(What is expected): Show every line from the entries that follow which holds the word "will".

===== Information given =====

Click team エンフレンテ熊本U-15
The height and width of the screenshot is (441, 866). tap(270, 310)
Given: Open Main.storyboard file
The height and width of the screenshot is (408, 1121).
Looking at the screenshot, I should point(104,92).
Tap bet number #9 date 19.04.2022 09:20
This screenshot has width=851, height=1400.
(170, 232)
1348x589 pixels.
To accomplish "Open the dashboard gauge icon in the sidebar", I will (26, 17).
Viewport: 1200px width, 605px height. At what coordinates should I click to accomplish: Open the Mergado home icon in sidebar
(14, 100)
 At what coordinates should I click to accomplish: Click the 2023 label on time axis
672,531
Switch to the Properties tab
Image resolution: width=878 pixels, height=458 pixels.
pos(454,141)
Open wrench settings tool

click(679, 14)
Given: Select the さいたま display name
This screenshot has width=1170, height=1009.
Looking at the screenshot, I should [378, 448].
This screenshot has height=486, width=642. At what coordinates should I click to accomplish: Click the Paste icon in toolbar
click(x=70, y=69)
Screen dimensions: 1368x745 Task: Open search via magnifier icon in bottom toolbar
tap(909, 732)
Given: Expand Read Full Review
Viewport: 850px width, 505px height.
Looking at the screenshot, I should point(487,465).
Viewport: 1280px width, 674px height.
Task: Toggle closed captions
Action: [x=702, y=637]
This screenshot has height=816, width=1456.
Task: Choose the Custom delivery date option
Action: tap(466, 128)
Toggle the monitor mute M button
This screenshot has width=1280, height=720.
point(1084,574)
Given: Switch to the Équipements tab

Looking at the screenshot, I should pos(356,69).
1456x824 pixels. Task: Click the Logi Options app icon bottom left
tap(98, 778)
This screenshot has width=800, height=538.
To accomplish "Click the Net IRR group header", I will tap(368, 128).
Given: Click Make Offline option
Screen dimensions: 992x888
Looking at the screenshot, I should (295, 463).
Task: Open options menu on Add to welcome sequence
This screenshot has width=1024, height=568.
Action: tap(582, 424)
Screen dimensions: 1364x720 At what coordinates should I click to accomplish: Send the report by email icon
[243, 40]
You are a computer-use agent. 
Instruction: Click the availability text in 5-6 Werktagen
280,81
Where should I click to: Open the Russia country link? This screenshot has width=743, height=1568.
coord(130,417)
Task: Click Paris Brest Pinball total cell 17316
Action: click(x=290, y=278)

=====

(Task solution):
To accomplish "Open the dashboard gauge icon in the sidebar", I will (26, 17).
To accomplish "Click the Net IRR group header", I will tap(368, 128).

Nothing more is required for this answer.